E ele me respondeu: talvez o mesmo que haja sido há séculos. É alguém que, dotado de uma sensibilidade absurda, entranha-se com os males do mundo. Os processa e os vomita, mesmo para quem não quer ou nem sabe ouvir.
Passou longe da resposta por mim esperada. Queria ouvir sobre a técnica preconizada pelo vendedor de curso.
Sigo minha investigação.
Novamente, vou às redes. Determinado grupo de produção poética lança um edital para agregar novos membros. Todos os anteriores me parecem bastante instagramáveis, jovens, livres, performáticos. A seleção é concluída e, bingo, os integrantes escolhidos são instagramáveis, jovens, livres, performáticos.
Pelo critério do crítico-vendedor-de-curso, acho que nenhum se enquadraria no modelo canônico de poesia. Levando em conta a produção de seus congêneres, concluí que não atendem à métrica e à rima. Poesia precisa disso mesmo? Pessoalmente, acho que não. Precisa ter sentido, beleza, ritmo. E dá para ter ritmo sem métrica e sem rima. A quem discordar, cartas para a redação.

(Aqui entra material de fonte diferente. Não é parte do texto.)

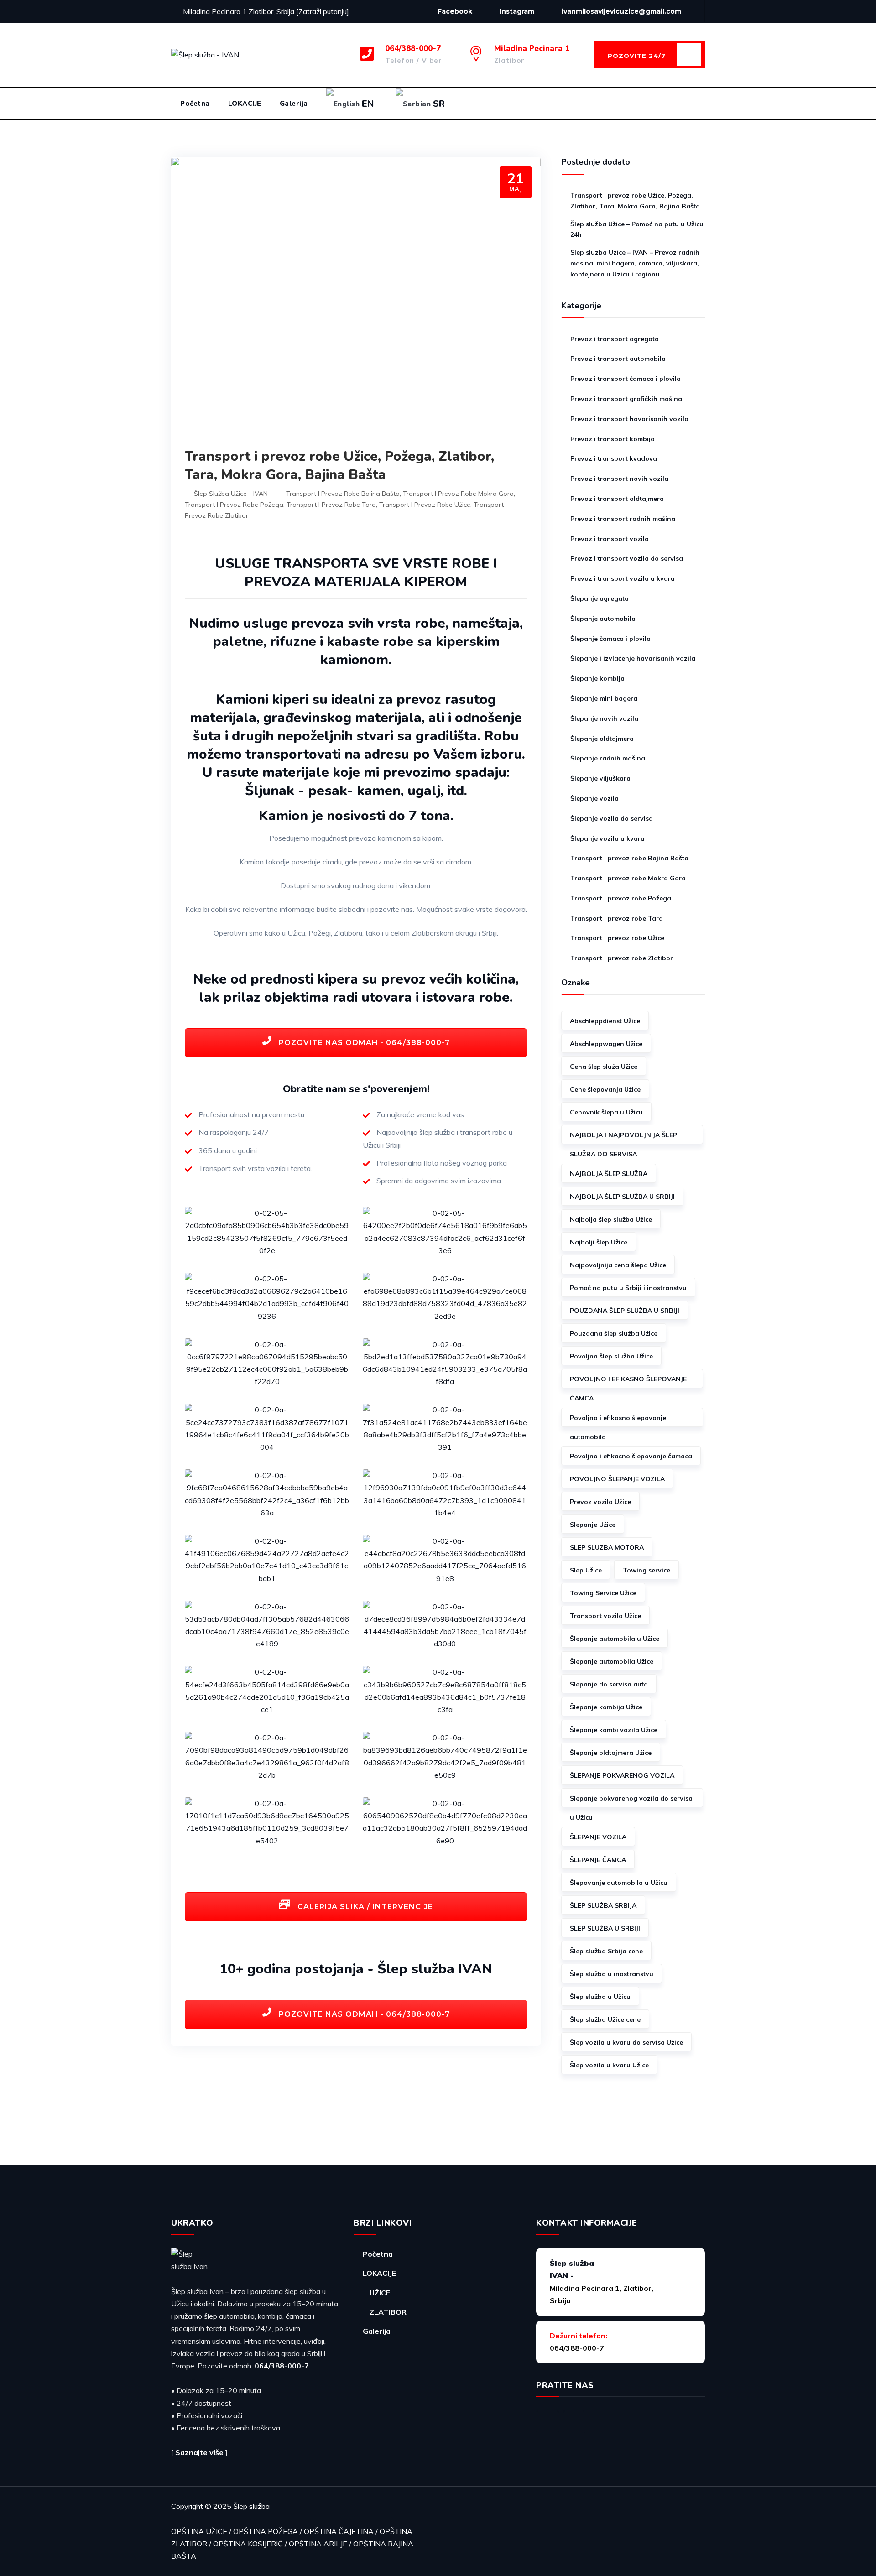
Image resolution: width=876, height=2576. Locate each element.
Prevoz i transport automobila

Novamente, indago àquele poeta-referência sobre seus jovens colegas. E ele: sinto-me deslocado. Evito até passar perto para não contaminar alguns com minha obsolescência.
Uma obsolescência rebelde, contudo. Mas protesto. Ele ainda é um poeta necessário e que, de alguma forma, me alimenta. Ele mal sabe, mas já chorei, sozinha, lendo-lhe certos versos.
Eu me sinto mais nutrida por provocações do que pelos cânones irrepreensíveis. Aquele verso que, lido, sem que a gente pense muito, mexe por dentro. Atinge um ponto qualquer e faz pensar.
Quisera eu ser um bichinho necrófago de antigas fórmulas (percebam que jamais usei a expressão ‘obsoletas’) para saciar-me delas sem remorsos. Mas a elas retorno e, acima da mera forma, só consigo me encantar com imagens. São as imagens que trazem as sensações, arrepiam a pele, enchem os olhos de água.
Imagens que parecem quadros de uma exposição. Imagens estáticas que, entre si, dialogam, ensinam, propõem, orientam, conduzem e acalentam.
Uma exposição viva. Abre-se a capa, vira-se a página, com sorte até se faz escala numa dedicatória, corre-se até o último verso e, nesse caminho, topamos com campos de girassóis, mistérios, noites estreladas, amores, o mar, perdas, redenção, eras passadas, pessoas extintas, a exaltação da arte, a morte, a dúvida.
É tudo o que eu almejo encontrar num livro de poemas.